Exercise directions =
Output the entries below so that they read exactly as they do now.

Dataset excerpts =
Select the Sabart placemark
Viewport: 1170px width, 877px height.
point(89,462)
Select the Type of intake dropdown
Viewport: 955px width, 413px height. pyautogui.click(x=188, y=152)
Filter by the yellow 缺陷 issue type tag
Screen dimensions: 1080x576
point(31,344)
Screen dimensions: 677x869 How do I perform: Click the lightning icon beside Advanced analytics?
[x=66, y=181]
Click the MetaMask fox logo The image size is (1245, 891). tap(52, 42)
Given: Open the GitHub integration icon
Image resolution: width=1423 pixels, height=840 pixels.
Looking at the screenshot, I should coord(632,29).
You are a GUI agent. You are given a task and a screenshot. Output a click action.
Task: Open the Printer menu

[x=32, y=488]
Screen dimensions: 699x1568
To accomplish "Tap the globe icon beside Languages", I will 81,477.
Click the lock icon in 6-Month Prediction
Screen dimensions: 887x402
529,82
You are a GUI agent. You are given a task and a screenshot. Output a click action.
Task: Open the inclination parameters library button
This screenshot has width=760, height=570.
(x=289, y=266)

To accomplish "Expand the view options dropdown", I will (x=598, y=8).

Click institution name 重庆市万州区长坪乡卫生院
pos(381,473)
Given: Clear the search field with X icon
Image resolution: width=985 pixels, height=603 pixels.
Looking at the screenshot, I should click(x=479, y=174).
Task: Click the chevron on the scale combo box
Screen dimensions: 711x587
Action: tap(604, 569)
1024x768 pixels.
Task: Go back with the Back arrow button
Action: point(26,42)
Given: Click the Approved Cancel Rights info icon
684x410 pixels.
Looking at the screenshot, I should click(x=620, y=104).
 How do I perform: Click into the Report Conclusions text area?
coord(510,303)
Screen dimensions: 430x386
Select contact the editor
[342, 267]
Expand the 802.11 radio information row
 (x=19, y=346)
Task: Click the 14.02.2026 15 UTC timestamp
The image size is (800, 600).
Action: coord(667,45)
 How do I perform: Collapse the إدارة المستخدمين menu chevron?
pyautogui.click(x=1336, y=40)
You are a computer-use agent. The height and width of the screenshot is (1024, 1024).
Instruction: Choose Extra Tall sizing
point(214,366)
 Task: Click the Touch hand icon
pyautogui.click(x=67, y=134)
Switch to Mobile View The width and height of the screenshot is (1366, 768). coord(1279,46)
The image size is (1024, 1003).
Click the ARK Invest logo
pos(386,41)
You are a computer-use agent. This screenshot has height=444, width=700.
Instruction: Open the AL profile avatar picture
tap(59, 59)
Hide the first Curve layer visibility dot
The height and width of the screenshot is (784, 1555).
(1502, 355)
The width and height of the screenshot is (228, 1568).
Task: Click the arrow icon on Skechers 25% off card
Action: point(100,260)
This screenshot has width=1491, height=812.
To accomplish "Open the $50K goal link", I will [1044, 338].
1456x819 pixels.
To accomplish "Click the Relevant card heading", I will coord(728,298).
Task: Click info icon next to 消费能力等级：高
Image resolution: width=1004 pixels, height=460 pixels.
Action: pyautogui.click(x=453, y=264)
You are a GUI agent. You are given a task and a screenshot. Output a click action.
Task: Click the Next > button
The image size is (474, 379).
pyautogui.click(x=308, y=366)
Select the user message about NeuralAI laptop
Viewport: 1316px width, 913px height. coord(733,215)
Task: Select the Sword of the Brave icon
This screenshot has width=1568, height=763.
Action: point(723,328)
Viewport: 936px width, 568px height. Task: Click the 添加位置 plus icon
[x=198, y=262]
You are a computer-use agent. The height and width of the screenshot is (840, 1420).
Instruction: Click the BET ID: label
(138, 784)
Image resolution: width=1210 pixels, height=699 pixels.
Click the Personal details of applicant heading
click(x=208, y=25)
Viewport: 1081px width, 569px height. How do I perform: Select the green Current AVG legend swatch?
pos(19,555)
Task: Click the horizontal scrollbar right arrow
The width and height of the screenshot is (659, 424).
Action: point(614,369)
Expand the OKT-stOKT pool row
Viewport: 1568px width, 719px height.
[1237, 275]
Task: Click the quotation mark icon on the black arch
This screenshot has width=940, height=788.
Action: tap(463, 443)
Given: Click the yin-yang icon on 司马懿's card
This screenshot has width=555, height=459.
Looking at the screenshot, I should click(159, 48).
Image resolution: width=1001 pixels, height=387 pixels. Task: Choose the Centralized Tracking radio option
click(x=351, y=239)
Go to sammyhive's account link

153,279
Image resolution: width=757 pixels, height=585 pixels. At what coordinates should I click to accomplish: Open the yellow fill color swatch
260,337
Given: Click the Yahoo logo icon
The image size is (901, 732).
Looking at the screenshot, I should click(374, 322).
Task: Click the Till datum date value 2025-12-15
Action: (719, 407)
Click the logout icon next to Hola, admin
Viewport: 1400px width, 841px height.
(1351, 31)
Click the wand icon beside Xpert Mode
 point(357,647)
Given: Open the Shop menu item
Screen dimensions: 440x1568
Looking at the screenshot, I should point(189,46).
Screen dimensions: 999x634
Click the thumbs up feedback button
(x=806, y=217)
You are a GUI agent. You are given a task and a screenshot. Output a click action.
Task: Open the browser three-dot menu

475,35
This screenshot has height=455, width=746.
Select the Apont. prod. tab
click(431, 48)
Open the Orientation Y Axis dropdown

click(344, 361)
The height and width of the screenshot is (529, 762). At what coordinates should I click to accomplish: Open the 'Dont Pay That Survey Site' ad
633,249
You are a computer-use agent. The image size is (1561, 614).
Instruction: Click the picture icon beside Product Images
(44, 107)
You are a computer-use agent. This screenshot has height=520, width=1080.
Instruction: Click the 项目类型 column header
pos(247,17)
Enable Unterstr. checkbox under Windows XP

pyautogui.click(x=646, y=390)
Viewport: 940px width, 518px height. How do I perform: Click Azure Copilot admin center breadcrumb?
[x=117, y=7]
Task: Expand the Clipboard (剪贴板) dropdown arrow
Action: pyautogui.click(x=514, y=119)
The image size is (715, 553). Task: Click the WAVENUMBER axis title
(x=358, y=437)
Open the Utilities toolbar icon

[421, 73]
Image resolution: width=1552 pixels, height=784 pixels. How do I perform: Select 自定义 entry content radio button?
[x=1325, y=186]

Reply to the task =
Select the Sabart placemark
Viewport: 1170px width, 877px height.
point(89,462)
Select the Type of intake dropdown
Viewport: 955px width, 413px height. pyautogui.click(x=188, y=152)
Filter by the yellow 缺陷 issue type tag
Screen dimensions: 1080x576
point(31,344)
Screen dimensions: 677x869 How do I perform: Click the lightning icon beside Advanced analytics?
[x=66, y=181]
Click the MetaMask fox logo The image size is (1245, 891). tap(52, 42)
Given: Open the GitHub integration icon
Image resolution: width=1423 pixels, height=840 pixels.
Looking at the screenshot, I should coord(632,29).
You are a GUI agent. You are given a task and a screenshot. Output a click action.
Task: Open the Printer menu

[x=32, y=488]
Screen dimensions: 699x1568
To accomplish "Tap the globe icon beside Languages", I will 81,477.
Click the lock icon in 6-Month Prediction
Screen dimensions: 887x402
529,82
You are a GUI agent. You are given a task and a screenshot. Output a click action.
Task: Open the inclination parameters library button
This screenshot has width=760, height=570.
(x=289, y=266)

To accomplish "Expand the view options dropdown", I will (x=598, y=8).

Click institution name 重庆市万州区长坪乡卫生院
pos(381,473)
Given: Clear the search field with X icon
Image resolution: width=985 pixels, height=603 pixels.
Looking at the screenshot, I should click(x=479, y=174).
Task: Click the chevron on the scale combo box
Screen dimensions: 711x587
Action: tap(604, 569)
1024x768 pixels.
Task: Go back with the Back arrow button
Action: point(26,42)
Given: Click the Approved Cancel Rights info icon
684x410 pixels.
Looking at the screenshot, I should click(x=620, y=104).
 How do I perform: Click into the Report Conclusions text area?
coord(510,303)
Screen dimensions: 430x386
Select contact the editor
[342, 267]
Expand the 802.11 radio information row
 (x=19, y=346)
Task: Click the 14.02.2026 15 UTC timestamp
The image size is (800, 600).
Action: coord(667,45)
 How do I perform: Collapse the إدارة المستخدمين menu chevron?
pyautogui.click(x=1336, y=40)
You are a computer-use agent. The height and width of the screenshot is (1024, 1024).
Instruction: Choose Extra Tall sizing
point(214,366)
 Task: Click the Touch hand icon
pyautogui.click(x=67, y=134)
Switch to Mobile View The width and height of the screenshot is (1366, 768). coord(1279,46)
The image size is (1024, 1003).
Click the ARK Invest logo
pos(386,41)
You are a computer-use agent. This screenshot has height=444, width=700.
Instruction: Open the AL profile avatar picture
tap(59, 59)
Hide the first Curve layer visibility dot
The height and width of the screenshot is (784, 1555).
(1502, 355)
The width and height of the screenshot is (228, 1568).
Task: Click the arrow icon on Skechers 25% off card
Action: point(100,260)
This screenshot has width=1491, height=812.
To accomplish "Open the $50K goal link", I will [1044, 338].
1456x819 pixels.
To accomplish "Click the Relevant card heading", I will coord(728,298).
Task: Click info icon next to 消费能力等级：高
Image resolution: width=1004 pixels, height=460 pixels.
Action: pyautogui.click(x=453, y=264)
You are a GUI agent. You are given a task and a screenshot. Output a click action.
Task: Click the Next > button
The image size is (474, 379).
pyautogui.click(x=308, y=366)
Select the user message about NeuralAI laptop
Viewport: 1316px width, 913px height. coord(733,215)
Task: Select the Sword of the Brave icon
This screenshot has width=1568, height=763.
Action: point(723,328)
Viewport: 936px width, 568px height. Task: Click the 添加位置 plus icon
[x=198, y=262]
You are a computer-use agent. The height and width of the screenshot is (840, 1420).
Instruction: Click the BET ID: label
(138, 784)
Image resolution: width=1210 pixels, height=699 pixels.
Click the Personal details of applicant heading
click(x=208, y=25)
Viewport: 1081px width, 569px height. How do I perform: Select the green Current AVG legend swatch?
pos(19,555)
Task: Click the horizontal scrollbar right arrow
The width and height of the screenshot is (659, 424).
Action: point(614,369)
Expand the OKT-stOKT pool row
Viewport: 1568px width, 719px height.
[1237, 275]
Task: Click the quotation mark icon on the black arch
This screenshot has width=940, height=788.
Action: tap(463, 443)
Given: Click the yin-yang icon on 司马懿's card
This screenshot has width=555, height=459.
Looking at the screenshot, I should click(159, 48).
Image resolution: width=1001 pixels, height=387 pixels. Task: Choose the Centralized Tracking radio option
click(x=351, y=239)
Go to sammyhive's account link

153,279
Image resolution: width=757 pixels, height=585 pixels. At what coordinates should I click to accomplish: Open the yellow fill color swatch
260,337
Given: Click the Yahoo logo icon
The image size is (901, 732).
Looking at the screenshot, I should click(374, 322).
Task: Click the Till datum date value 2025-12-15
Action: (719, 407)
Click the logout icon next to Hola, admin
Viewport: 1400px width, 841px height.
(1351, 31)
Click the wand icon beside Xpert Mode
 point(357,647)
Given: Open the Shop menu item
Screen dimensions: 440x1568
Looking at the screenshot, I should point(189,46).
Screen dimensions: 999x634
Click the thumbs up feedback button
(x=806, y=217)
You are a GUI agent. You are given a task and a screenshot. Output a click action.
Task: Open the browser three-dot menu

475,35
This screenshot has height=455, width=746.
Select the Apont. prod. tab
click(431, 48)
Open the Orientation Y Axis dropdown

click(344, 361)
The height and width of the screenshot is (529, 762). At what coordinates should I click to accomplish: Open the 'Dont Pay That Survey Site' ad
633,249
You are a computer-use agent. The image size is (1561, 614).
Instruction: Click the picture icon beside Product Images
(44, 107)
You are a computer-use agent. This screenshot has height=520, width=1080.
Instruction: Click the 项目类型 column header
pos(247,17)
Enable Unterstr. checkbox under Windows XP

pyautogui.click(x=646, y=390)
Viewport: 940px width, 518px height. How do I perform: Click Azure Copilot admin center breadcrumb?
[x=117, y=7]
Task: Expand the Clipboard (剪贴板) dropdown arrow
Action: pyautogui.click(x=514, y=119)
The image size is (715, 553). Task: Click the WAVENUMBER axis title
(x=358, y=437)
Open the Utilities toolbar icon

[421, 73]
Image resolution: width=1552 pixels, height=784 pixels. How do I perform: Select 自定义 entry content radio button?
[x=1325, y=186]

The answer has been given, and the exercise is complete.